YOUR ASSIGNMENT
Pull out every line below holding the word "gear".

*** RECORDS FOR THIS EXERCISE ***

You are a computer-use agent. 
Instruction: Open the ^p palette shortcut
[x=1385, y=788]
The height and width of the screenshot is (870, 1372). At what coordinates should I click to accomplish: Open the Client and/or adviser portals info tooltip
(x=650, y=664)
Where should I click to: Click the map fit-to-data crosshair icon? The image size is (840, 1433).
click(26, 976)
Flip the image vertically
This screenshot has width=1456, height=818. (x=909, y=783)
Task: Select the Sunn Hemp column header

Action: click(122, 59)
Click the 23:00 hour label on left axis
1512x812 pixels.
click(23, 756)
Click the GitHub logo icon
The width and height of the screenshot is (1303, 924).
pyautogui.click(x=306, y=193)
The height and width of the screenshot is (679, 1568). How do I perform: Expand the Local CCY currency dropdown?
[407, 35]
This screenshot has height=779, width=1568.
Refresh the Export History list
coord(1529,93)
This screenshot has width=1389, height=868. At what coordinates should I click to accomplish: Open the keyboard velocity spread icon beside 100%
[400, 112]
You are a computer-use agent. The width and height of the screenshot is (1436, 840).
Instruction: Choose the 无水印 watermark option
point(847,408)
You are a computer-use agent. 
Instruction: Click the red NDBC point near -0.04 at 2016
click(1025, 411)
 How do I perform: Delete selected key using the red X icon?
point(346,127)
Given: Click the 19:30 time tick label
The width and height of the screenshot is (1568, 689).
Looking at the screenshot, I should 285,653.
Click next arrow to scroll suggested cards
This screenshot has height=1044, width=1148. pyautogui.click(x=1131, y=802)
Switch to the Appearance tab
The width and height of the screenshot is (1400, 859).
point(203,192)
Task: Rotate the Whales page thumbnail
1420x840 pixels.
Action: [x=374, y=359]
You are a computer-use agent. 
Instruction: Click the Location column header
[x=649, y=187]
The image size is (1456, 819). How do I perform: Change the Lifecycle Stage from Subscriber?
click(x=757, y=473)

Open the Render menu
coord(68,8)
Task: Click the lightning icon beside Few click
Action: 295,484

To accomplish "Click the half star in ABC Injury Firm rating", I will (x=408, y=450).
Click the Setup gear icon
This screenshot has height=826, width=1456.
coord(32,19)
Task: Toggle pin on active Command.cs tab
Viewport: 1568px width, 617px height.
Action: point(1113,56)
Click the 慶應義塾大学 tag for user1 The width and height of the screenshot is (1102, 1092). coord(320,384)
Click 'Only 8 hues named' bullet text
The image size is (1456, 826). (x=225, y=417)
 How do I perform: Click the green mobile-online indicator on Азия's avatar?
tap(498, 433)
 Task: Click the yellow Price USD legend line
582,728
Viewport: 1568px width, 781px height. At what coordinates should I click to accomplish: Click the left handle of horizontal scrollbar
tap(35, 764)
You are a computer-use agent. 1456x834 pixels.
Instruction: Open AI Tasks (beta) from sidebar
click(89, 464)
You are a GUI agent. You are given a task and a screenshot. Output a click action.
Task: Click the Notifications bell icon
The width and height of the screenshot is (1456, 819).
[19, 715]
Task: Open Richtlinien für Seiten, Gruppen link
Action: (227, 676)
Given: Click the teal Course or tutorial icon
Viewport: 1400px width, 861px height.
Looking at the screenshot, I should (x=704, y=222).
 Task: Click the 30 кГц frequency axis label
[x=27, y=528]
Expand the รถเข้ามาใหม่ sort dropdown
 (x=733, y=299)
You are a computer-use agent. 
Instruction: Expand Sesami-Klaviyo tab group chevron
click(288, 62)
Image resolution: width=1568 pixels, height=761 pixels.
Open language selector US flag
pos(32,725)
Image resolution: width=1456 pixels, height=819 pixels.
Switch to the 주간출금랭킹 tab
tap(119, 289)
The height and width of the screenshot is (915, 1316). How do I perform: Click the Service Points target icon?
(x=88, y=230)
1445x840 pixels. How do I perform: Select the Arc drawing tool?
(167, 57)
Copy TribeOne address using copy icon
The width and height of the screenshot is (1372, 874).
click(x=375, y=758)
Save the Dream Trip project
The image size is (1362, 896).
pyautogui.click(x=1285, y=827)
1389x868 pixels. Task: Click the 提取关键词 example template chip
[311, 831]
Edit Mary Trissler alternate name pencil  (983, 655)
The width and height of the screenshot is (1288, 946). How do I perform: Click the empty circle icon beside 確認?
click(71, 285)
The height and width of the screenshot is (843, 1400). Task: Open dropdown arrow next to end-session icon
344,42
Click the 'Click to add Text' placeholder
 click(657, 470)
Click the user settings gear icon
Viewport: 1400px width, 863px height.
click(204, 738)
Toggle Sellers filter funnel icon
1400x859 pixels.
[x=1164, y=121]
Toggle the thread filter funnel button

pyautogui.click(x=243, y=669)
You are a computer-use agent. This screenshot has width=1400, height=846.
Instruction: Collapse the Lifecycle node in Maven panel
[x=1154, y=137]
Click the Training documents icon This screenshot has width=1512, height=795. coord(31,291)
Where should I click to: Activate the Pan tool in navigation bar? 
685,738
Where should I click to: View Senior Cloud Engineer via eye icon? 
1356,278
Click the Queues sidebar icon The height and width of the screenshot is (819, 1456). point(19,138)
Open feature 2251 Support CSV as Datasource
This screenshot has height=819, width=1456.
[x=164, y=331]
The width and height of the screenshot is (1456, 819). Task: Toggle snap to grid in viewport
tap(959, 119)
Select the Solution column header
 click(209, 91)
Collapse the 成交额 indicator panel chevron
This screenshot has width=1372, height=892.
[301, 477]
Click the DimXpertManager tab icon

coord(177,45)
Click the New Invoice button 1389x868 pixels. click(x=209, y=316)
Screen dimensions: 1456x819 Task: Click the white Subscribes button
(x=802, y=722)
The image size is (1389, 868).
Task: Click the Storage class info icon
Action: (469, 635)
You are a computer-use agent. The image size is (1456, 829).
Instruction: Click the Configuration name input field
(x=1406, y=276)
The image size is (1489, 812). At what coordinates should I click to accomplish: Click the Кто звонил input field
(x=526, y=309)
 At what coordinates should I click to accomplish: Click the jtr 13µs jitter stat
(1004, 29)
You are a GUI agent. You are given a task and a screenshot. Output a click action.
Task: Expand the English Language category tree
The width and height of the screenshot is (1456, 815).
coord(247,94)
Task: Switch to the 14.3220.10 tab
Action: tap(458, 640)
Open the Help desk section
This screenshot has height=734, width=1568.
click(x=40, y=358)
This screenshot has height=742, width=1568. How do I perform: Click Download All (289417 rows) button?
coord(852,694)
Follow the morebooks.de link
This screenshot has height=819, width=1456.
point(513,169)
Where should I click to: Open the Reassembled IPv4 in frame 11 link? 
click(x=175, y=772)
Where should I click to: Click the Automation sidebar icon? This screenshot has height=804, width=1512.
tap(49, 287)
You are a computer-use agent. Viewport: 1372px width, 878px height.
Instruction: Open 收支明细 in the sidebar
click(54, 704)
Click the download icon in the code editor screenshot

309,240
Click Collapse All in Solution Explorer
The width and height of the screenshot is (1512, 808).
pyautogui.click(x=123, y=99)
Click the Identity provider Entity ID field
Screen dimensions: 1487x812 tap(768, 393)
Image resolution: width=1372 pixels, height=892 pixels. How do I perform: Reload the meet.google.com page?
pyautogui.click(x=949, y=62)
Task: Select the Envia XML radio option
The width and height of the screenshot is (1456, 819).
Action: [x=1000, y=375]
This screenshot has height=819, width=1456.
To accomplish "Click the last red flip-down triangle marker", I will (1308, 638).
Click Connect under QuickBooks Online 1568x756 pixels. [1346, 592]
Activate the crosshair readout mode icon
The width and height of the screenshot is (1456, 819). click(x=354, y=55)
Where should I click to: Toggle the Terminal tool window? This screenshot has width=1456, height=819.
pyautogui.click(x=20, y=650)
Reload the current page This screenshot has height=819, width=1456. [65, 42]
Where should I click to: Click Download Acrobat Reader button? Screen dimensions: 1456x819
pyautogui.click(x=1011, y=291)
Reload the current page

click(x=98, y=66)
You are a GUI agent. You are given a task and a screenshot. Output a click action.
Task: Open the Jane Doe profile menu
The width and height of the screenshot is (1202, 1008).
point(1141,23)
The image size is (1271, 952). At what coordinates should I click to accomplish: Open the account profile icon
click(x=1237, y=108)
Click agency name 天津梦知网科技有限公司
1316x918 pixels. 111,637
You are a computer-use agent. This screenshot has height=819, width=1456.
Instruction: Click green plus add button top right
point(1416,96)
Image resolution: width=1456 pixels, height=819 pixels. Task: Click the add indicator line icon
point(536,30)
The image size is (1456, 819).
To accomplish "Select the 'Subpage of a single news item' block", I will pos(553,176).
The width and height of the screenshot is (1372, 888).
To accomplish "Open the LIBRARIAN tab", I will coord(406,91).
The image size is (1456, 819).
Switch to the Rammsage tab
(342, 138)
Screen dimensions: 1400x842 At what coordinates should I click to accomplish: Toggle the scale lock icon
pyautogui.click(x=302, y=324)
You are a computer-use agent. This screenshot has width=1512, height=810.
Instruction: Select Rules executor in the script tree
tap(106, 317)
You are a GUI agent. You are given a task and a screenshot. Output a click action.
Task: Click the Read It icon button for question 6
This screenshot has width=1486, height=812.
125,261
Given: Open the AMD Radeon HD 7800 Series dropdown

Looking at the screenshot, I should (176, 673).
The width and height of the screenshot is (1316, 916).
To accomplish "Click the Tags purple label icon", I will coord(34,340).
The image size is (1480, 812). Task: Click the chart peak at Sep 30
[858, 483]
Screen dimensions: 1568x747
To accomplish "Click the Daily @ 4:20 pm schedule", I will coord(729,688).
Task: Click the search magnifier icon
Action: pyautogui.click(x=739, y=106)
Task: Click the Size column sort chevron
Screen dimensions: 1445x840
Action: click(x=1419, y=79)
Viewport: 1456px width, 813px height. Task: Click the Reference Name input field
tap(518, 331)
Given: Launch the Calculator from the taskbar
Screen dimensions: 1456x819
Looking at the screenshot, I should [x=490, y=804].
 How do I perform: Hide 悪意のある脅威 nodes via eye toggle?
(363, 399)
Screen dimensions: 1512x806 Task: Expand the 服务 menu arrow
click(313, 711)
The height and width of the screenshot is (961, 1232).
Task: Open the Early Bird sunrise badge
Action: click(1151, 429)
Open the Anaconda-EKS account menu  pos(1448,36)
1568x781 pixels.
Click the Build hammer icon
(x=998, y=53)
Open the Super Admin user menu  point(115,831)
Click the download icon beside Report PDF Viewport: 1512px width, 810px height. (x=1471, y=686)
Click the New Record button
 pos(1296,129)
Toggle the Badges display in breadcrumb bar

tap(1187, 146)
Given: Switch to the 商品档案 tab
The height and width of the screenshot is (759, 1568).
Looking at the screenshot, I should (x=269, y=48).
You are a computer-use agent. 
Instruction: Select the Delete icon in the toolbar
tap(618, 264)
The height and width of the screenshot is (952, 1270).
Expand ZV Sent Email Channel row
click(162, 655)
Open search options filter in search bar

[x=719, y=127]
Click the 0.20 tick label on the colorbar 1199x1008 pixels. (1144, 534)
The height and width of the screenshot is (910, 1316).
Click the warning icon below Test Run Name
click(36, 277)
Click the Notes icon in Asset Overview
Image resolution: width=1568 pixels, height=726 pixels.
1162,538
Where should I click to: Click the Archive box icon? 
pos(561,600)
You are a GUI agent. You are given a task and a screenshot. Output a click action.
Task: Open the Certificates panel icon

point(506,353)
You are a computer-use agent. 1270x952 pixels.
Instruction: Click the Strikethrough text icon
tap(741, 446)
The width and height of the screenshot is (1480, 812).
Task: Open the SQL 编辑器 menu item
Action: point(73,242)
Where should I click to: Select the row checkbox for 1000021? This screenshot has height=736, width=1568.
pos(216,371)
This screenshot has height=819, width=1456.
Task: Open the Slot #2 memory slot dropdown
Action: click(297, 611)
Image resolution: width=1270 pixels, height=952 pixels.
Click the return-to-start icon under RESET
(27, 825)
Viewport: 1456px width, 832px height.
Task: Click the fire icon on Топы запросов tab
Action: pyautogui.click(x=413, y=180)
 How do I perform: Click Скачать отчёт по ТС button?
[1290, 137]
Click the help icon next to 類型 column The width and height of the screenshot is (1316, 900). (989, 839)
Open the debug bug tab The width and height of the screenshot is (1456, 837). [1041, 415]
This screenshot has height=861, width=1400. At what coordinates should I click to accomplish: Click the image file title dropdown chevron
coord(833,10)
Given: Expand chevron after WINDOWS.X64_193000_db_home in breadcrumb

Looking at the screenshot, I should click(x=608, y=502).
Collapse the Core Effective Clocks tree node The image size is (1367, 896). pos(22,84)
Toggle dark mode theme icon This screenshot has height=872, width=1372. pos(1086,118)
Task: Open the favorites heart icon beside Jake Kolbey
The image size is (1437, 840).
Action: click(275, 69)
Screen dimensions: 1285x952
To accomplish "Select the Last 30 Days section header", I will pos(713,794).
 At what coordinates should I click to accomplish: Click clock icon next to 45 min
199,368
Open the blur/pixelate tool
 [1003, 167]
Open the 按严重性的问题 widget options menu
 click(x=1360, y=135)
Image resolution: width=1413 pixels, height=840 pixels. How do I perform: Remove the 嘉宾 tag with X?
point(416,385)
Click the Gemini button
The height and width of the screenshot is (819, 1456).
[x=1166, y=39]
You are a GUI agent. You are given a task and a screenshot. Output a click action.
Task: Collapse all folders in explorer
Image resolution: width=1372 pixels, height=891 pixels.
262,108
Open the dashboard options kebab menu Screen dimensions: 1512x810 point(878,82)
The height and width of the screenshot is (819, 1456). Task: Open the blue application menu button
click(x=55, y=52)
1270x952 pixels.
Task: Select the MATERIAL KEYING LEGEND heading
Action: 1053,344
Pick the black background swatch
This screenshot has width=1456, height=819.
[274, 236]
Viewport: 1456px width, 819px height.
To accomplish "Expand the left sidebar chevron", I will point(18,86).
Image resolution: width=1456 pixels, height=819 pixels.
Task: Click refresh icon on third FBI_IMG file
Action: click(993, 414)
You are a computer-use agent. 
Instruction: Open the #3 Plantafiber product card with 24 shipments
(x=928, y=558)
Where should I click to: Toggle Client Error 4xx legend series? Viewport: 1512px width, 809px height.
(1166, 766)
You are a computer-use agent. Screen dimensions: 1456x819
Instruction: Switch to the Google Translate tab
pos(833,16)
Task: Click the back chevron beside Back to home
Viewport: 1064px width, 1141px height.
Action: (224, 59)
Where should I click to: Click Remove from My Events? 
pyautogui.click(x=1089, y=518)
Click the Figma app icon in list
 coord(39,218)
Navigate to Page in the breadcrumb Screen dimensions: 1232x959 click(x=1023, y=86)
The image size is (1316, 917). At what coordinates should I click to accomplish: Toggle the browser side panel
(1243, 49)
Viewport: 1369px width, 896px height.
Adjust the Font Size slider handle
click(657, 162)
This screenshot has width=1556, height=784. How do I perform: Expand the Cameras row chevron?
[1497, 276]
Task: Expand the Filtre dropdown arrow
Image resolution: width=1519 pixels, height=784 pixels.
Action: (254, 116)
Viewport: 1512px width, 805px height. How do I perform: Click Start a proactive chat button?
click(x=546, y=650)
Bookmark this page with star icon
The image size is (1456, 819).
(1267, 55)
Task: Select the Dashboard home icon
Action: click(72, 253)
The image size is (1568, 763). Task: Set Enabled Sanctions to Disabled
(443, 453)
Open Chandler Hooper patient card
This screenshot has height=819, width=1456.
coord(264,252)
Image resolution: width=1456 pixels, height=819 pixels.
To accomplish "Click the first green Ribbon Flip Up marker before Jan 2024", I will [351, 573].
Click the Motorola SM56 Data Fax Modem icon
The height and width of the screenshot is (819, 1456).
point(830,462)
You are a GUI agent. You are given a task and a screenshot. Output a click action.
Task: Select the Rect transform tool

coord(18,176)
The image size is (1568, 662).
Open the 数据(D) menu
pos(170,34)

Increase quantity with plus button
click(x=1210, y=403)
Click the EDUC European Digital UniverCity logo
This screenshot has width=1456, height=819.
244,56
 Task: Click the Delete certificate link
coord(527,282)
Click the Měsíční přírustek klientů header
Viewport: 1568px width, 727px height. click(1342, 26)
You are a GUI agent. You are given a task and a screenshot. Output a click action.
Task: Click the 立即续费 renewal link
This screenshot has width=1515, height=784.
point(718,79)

***

ANSWER TO THIS PROBLEM
Click the Setup gear icon
Click the user settings gear icon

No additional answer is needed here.